-- DATA FOR ANALYSIS follows --

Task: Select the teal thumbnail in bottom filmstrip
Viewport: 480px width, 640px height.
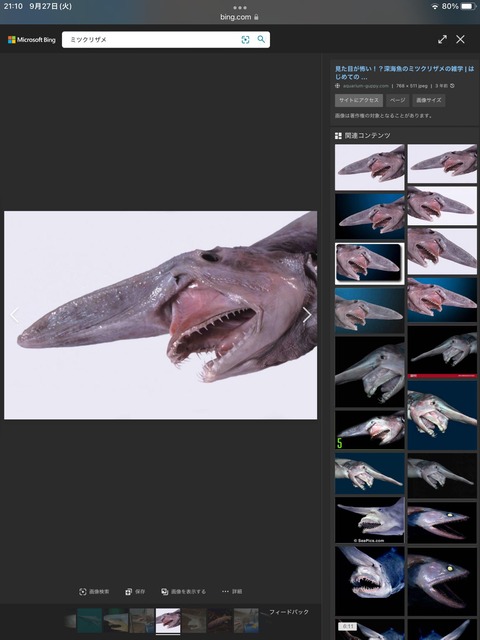Action: pyautogui.click(x=89, y=620)
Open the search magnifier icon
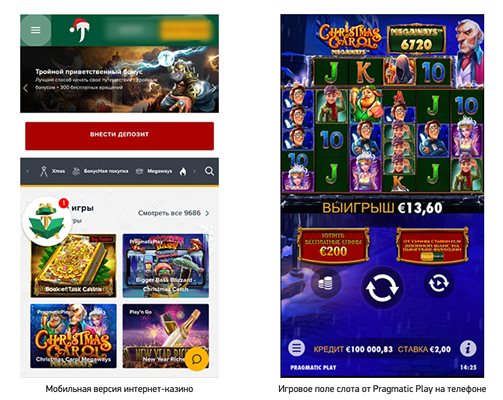503x400 pixels. coord(209,171)
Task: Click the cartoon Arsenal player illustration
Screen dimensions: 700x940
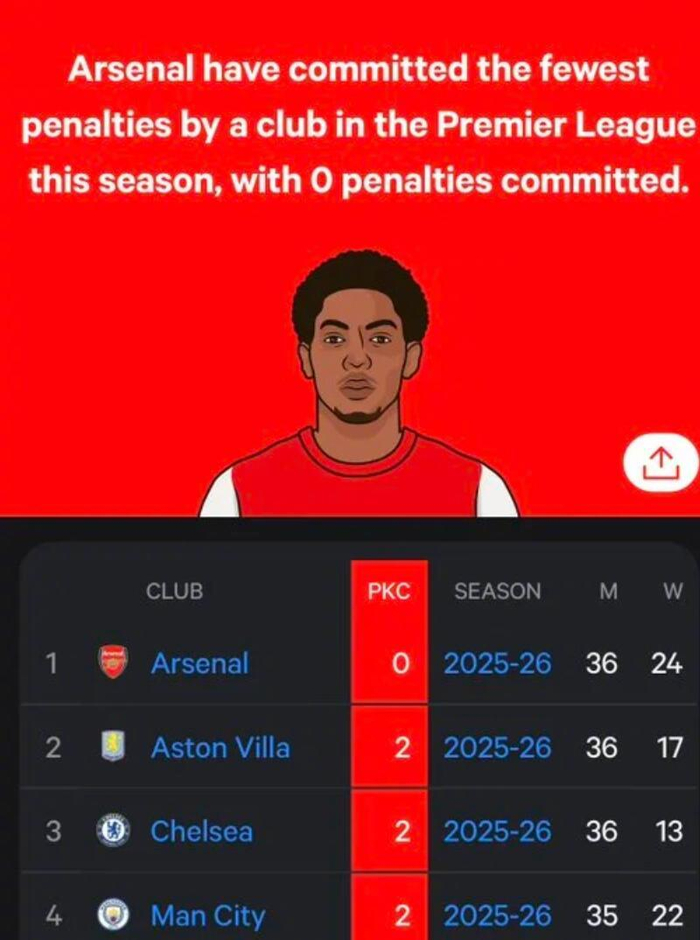Action: [359, 384]
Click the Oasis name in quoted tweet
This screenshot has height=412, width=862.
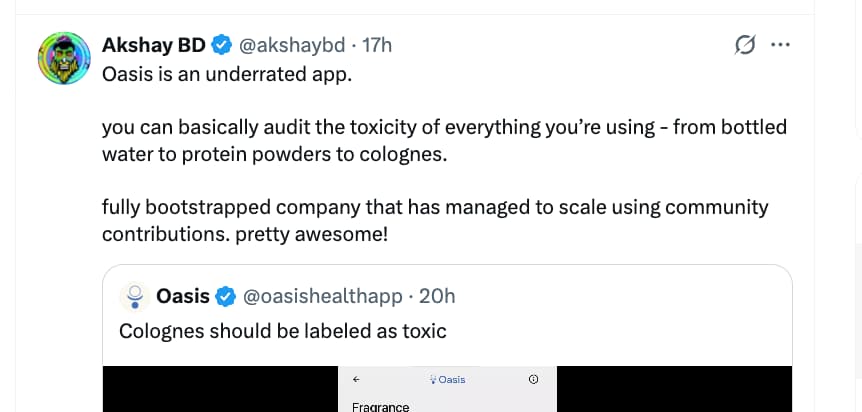[x=183, y=296]
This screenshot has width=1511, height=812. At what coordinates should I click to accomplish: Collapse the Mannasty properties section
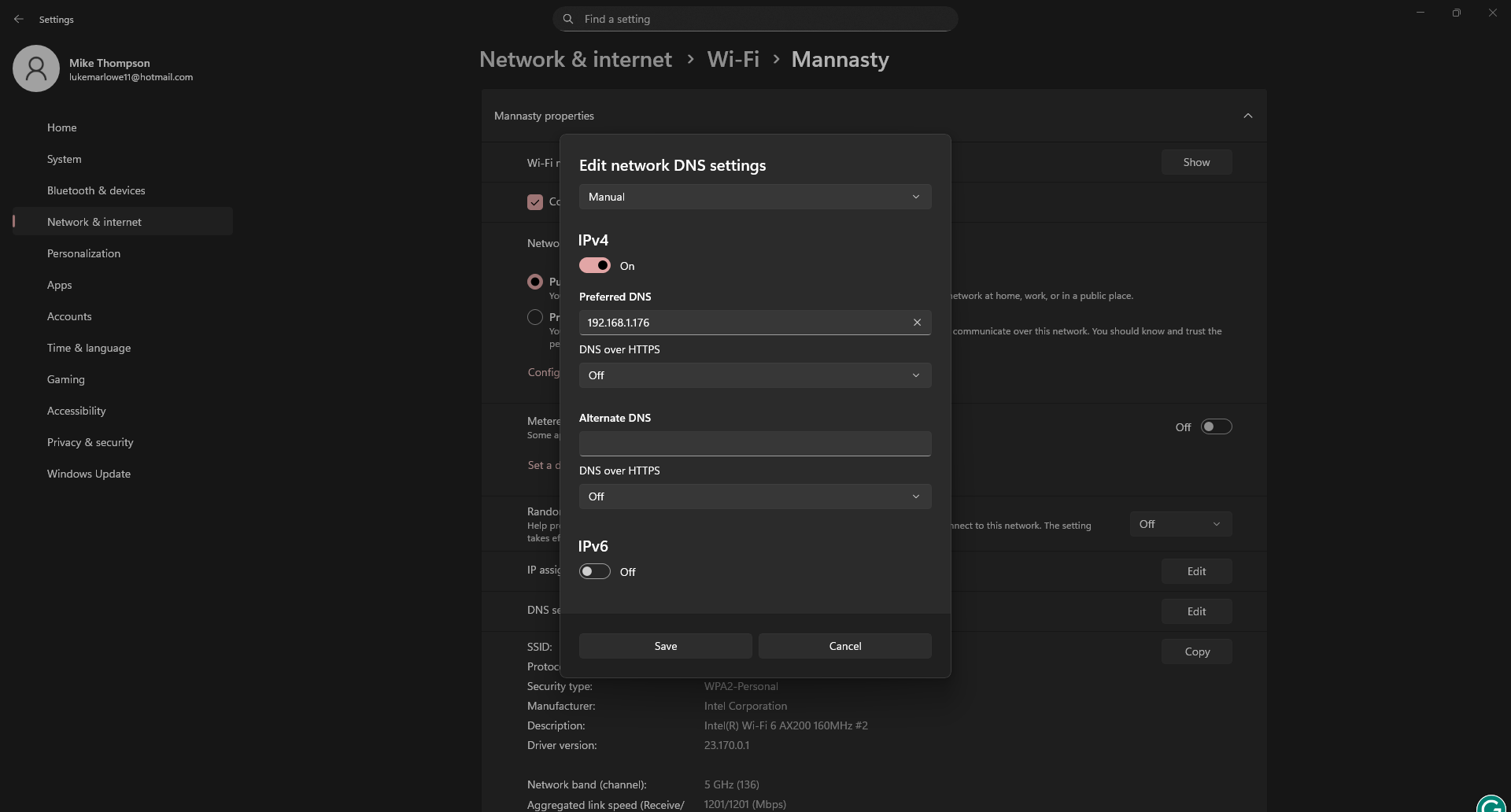1247,116
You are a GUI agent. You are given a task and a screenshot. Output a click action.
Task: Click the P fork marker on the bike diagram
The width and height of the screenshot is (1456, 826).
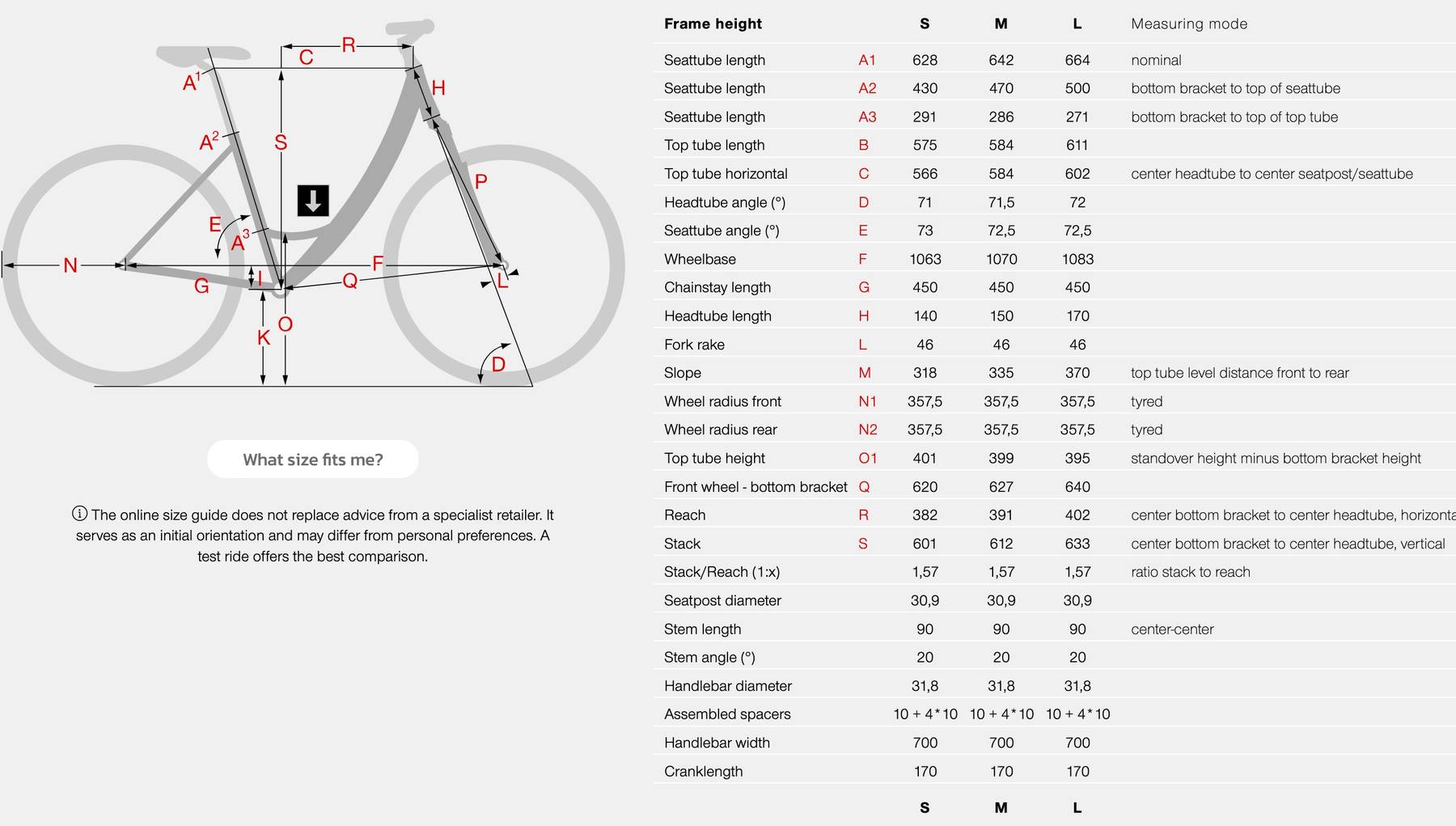point(480,182)
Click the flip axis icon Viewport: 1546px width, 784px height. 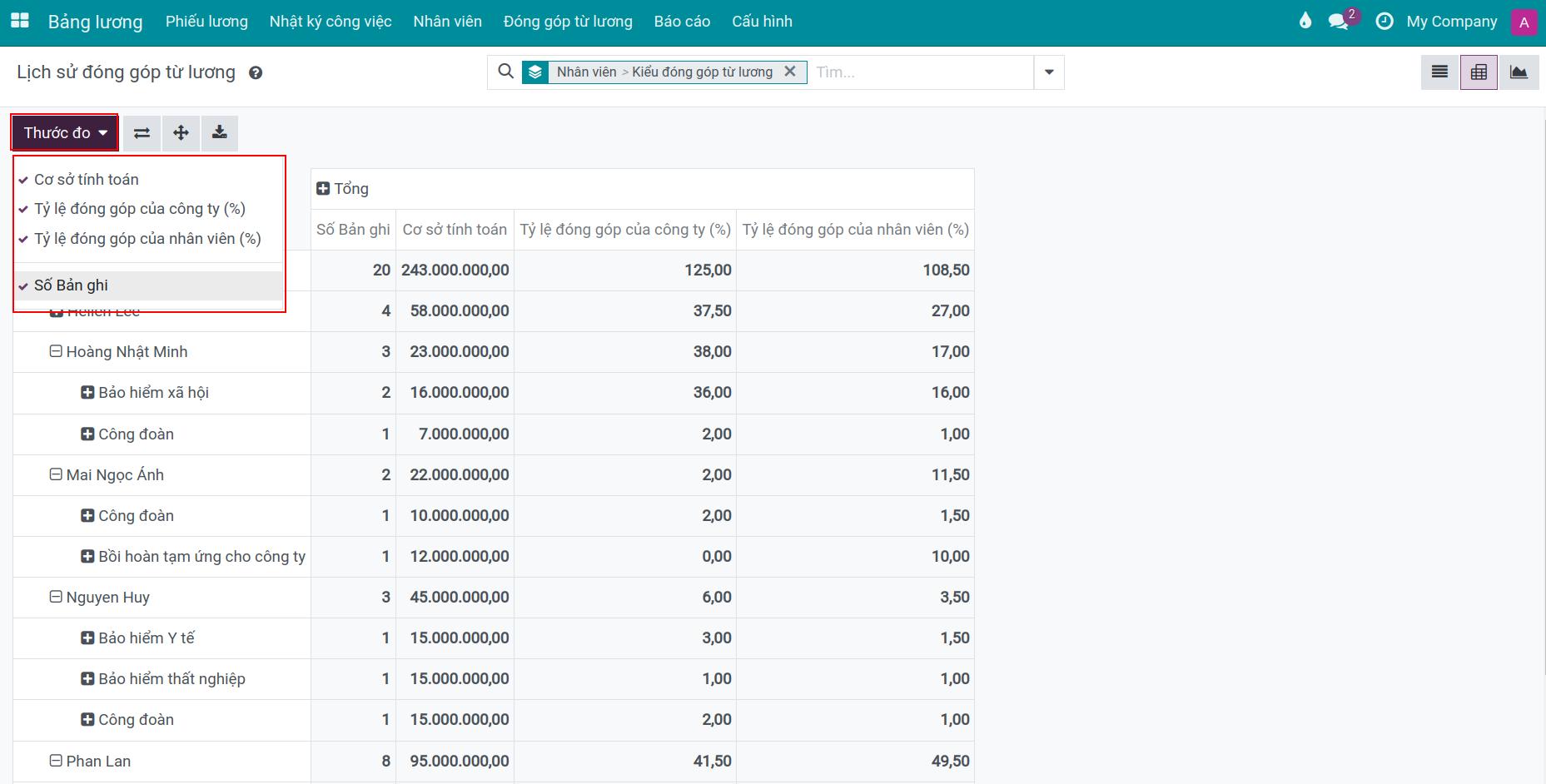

-- DATA FOR ANALYSIS concluded --

EXERCISE: Each entry above should be printed exactly, and any picture in it left out.

FINAL ANSWER:
Task: Select the teal thumbnail in bottom filmstrip
Viewport: 480px width, 640px height.
Action: pyautogui.click(x=89, y=620)
Open the search magnifier icon
503x400 pixels. coord(209,171)
Task: Click the cartoon Arsenal player illustration
Screen dimensions: 700x940
Action: [359, 384]
Click the Oasis name in quoted tweet
This screenshot has height=412, width=862.
[x=183, y=296]
This screenshot has width=1511, height=812. At what coordinates should I click to accomplish: Collapse the Mannasty properties section
1247,116
You are a GUI agent. You are given a task and a screenshot. Output a click action.
Task: Click the P fork marker on the bike diagram
The width and height of the screenshot is (1456, 826).
point(480,182)
Click the flip axis icon Viewport: 1546px width, 784px height. 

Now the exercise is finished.